**** PASSAGE SHOWN ****

Today the DocuSign team, ably led by CEO Dan Springer, went public, fifteen years after the company was founded by Tom Gonser. I have been lucky enough to be an investor and board member for the last eight years. Fifteen years might seem like a long time, but the competition has been around a lot longer.
When I used DocuSign to sign something for the first time I had the magic moment of clarity which comes when you realize that the way you have always done something has changed and you will never go back to the way you did it before. I sign stuff every day and the routine of printing it out, signing it and faxing it back has been an ongoing minor hassle forever. By forever, I really mean forever. An otherwise unknown Sumerian scribe named Gar Ama leaves us the first known autograph signature from 3100 BC. Tablets got replaced by papyrus, parchment and paper but the signature process has remained the oldest and most ubiquitous business process in the world. It is impossible to imagine a digital transformation that does not include taking signatures and putting them online, and now 5,000 years after Gar signed his tablet, DocuSign has taken signature into the digital age.

**** MATERIAL SUPPLIED ****

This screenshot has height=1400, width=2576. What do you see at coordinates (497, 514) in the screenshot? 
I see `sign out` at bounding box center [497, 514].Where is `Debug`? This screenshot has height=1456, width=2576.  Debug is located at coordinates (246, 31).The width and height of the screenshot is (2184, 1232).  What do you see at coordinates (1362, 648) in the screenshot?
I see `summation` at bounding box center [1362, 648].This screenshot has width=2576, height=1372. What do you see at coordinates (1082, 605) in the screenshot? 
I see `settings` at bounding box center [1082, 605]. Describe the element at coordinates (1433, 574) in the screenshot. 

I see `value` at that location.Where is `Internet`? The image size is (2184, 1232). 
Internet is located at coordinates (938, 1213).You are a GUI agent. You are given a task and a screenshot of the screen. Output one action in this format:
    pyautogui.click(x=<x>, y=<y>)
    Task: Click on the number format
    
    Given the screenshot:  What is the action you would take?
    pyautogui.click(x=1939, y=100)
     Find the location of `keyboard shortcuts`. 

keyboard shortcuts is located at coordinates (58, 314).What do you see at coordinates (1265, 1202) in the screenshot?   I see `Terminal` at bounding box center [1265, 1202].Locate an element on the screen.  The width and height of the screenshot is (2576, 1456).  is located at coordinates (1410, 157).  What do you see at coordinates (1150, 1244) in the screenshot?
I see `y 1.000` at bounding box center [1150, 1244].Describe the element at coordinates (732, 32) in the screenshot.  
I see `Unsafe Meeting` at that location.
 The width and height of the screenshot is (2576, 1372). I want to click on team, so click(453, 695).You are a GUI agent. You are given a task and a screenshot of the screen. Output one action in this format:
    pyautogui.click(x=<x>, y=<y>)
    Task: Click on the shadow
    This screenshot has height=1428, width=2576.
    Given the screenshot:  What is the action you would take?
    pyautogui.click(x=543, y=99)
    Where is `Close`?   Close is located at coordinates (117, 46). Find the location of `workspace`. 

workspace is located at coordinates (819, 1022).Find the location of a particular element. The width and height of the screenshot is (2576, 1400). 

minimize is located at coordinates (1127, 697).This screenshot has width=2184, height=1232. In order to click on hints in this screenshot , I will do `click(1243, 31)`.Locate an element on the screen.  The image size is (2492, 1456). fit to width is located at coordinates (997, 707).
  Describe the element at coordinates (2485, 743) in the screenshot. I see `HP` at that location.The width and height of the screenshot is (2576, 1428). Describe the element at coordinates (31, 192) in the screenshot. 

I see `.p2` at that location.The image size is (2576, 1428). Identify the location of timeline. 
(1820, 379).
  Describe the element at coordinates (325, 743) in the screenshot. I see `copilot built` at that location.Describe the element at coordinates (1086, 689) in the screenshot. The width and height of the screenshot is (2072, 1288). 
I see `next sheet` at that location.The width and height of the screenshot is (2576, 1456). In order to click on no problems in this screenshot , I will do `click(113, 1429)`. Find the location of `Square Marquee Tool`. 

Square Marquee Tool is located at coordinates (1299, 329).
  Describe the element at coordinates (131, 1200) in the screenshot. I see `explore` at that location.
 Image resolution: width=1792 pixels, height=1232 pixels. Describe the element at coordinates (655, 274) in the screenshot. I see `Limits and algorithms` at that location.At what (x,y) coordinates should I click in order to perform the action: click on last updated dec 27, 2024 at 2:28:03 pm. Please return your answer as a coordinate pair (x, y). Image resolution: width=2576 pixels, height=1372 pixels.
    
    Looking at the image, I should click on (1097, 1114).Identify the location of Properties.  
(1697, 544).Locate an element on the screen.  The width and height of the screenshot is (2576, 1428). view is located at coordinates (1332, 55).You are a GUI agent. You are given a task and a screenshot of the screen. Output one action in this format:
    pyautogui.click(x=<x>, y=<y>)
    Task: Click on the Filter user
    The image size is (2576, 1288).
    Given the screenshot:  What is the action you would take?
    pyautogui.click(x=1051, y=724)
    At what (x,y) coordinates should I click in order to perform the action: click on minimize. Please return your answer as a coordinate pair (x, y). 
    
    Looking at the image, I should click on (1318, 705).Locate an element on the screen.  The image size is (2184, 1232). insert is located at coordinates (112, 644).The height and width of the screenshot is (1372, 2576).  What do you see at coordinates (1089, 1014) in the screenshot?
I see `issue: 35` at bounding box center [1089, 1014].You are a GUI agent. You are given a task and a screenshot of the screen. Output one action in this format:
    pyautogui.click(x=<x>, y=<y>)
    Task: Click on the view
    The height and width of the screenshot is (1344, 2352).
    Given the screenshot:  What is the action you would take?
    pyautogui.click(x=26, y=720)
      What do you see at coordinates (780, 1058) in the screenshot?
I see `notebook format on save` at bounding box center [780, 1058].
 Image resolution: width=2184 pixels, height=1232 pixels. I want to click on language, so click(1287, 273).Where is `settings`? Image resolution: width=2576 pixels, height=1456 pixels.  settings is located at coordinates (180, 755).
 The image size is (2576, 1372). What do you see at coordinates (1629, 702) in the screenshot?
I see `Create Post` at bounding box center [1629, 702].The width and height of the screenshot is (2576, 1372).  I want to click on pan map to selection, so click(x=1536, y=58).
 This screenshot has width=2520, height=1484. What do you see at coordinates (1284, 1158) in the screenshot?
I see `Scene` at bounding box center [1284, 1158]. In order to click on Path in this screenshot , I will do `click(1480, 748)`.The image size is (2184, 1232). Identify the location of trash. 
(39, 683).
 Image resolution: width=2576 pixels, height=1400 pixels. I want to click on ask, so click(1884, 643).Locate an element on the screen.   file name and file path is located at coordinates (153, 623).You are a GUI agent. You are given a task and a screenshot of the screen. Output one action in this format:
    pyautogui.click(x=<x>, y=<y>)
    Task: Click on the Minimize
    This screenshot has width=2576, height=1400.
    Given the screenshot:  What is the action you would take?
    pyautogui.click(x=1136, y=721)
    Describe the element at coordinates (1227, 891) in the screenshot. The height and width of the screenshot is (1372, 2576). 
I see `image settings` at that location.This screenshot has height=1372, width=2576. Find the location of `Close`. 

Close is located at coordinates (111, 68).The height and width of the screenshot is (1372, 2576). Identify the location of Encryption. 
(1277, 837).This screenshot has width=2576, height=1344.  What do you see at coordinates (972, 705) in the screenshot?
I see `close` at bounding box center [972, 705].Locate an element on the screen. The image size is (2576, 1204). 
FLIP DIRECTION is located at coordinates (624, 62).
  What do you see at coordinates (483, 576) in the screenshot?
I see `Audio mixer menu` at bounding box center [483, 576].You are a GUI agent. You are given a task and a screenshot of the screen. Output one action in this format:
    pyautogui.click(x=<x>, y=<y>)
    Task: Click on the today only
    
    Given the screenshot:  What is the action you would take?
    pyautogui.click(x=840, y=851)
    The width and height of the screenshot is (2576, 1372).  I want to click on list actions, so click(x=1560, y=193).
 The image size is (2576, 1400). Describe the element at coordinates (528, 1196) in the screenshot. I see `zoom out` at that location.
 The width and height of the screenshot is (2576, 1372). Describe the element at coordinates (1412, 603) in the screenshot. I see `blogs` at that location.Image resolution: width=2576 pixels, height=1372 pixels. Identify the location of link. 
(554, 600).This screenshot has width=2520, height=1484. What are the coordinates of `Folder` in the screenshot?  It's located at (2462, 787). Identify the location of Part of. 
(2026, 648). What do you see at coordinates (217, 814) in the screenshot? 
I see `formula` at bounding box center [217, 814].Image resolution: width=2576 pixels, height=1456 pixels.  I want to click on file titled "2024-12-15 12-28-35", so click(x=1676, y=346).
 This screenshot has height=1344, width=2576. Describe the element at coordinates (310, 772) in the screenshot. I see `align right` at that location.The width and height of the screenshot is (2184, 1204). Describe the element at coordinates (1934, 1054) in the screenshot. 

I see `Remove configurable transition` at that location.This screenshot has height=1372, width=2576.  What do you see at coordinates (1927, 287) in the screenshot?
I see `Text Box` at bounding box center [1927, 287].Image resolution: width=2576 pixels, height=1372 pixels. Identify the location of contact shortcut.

****

Please write out the stretch of the DocuSign passage from "When I used" through "the digital age.", word for word.

▸ **WRITTEN SOLUTION**
When I used DocuSign to sign something for the first time I had the magic moment of clarity which comes when you realize that the way you have always done something has changed and you will never go back to the way you did it before. I sign stuff every day and the routine of printing it out, signing it and faxing it back has been an ongoing minor hassle forever. By forever, I really mean forever. An otherwise unknown Sumerian scribe named Gar Ama leaves us the first known autograph signature from 3100 BC. Tablets got replaced by papyrus, parchment and paper but the signature process has remained the oldest and most ubiquitous business process in the world. It is impossible to imagine a digital transformation that does not include taking signatures and putting them online, and now 5,000 years after Gar signed his tablet, DocuSign has taken signature into the digital age.